The situation that now obtains is far from satisfactory. It has become impossible for any of the parties in the conflict – the Centre, the NSCN-IM, and the Governments and political leadership of each of the neighbouring States – to withdraw or to soften their stance. Though the polarities may diminish over time, it must be clear that Manipur will continue to simmer, and that the whole of the Northeast has been unnecessarily destabilised by a poorly conceived and worse executed initiative on the part of the Centre.

While it is not possible to go into detail here, it is important to note that the basic premises of the ‘peace processes’ in Nagaland (as in various other theatres of conflict in India) are seriously flawed. While the government has announced that it will ‘talk to‘ all shades of political opinion in the State, it is clear that the only groups who secure the Centre’s attention with any measure of seriousness, are the ones who kill, or retain significant capabilities to kill; and the greater their violence or potential for violence, the more urgent and attentive are the Centre’s efforts for a negotiated settlement.
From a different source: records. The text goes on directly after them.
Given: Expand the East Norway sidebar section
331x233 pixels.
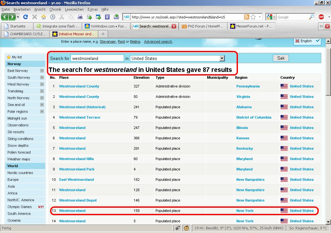Looking at the screenshot, I should tap(42, 71).
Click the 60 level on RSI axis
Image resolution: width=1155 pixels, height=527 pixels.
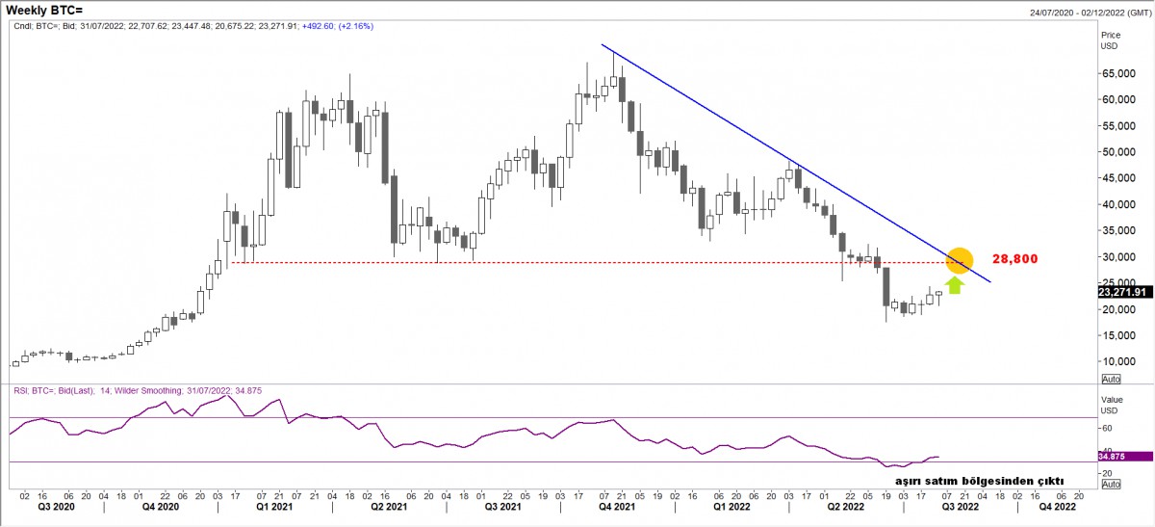[1107, 428]
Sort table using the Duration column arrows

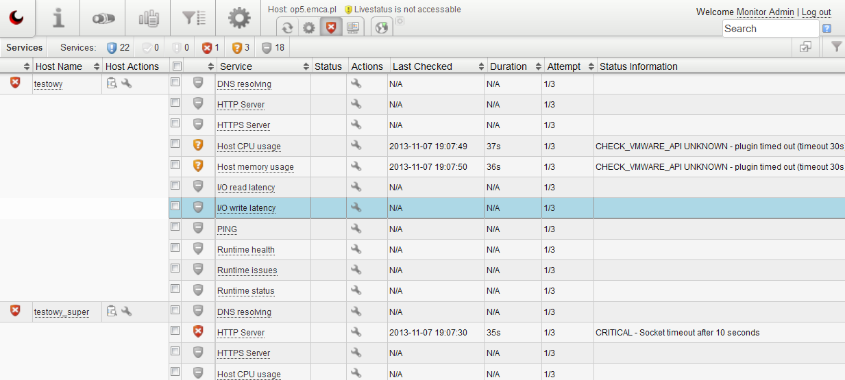point(537,66)
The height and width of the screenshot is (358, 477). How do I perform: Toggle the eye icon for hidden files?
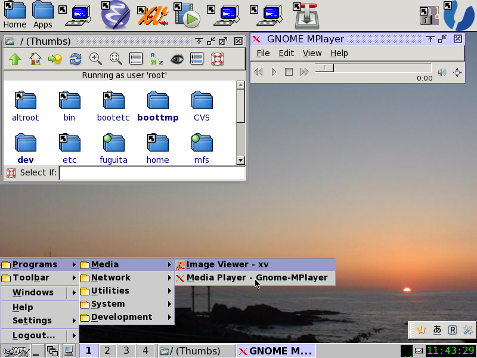point(176,59)
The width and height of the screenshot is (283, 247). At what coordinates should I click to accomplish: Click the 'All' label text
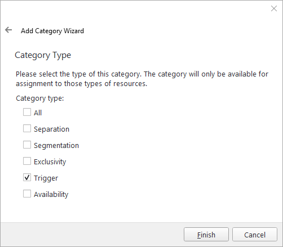[x=38, y=113]
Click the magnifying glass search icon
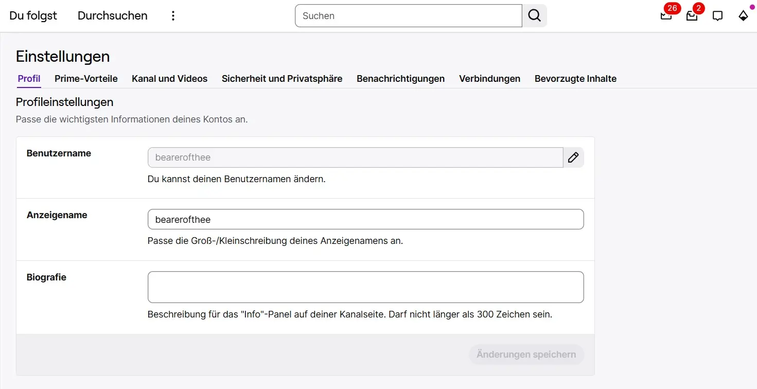The width and height of the screenshot is (757, 389). pos(534,15)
This sends out a number of rather unfortunate messages: that India’s government only negotiates on its knees; that groups that kill larger numbers of people are in some sense more ‘representative’ of the aspirations and desires of the same people; that terrorism and violence will be rewarded with the government’s recognition and endorsement of this ‘representative’ status; that democratically elected governments can be short-circuited out of the loop as the Centre reaches out directly to the militant leadership. These premises produce distortions that undermine the utility of the peace processes in Nagaland.

It is important to note, in this context, that, the secessionist fiction notwithstanding, the ‘Nagas’ are not a single, politically and culturally homogenous group, with correspondingly homogenous political ambitions and aspirations. Indeed, there are nearly 40 major tribes sub-tribes among the people categorised as Nagas, each of which speaks a different language (though all these belong to the Tibeto-Burmese group of languages), and many of whom have unrelenting histories of internecine conflict. The NSCN split into the Isak-Muivah and Khaplang factions precisely on issues relating to tribal rivalries, and are substantially aligned on the basis of such identities even today. There have, moreover, been ‘conclusive’ peace agreements in the past as well. In 1975, the Naga National Council (NNC) agreed to accept the Indian Constitution and abjure violence, but a breakaway group created the NSCN in 1980. Today, with the complex incentives and massive profits involved in the criminal activities associated with militancy, and with complex inter-State linkages and consequences, negotiated agreements with one or other local faction are far from a viable strategy to secure a permanent peace in the region.

The core of the crisis, not only in Manipur, but also throughout the region, is the inability of the States to develop, equip and maintain a viable apparatus to execute their own law and order responsibilities. This weakness is exacerbated when a change of political dispensations and continuous politicisation of the police undermines discipline and effectiveness. The result has been that the law and order apparatus is virtually run by the Centre through the para-military forces and the Army deployed in these States. There is, thus, a de facto abdication of the State’s duties under the Constitution with regard to internal security. Unless these trends are reversed, crude and imprudent interventions by a distant, insensitive and often uncomprehending Central authority will continue to provide unending fuel to the fires that burn across India’s Northeast.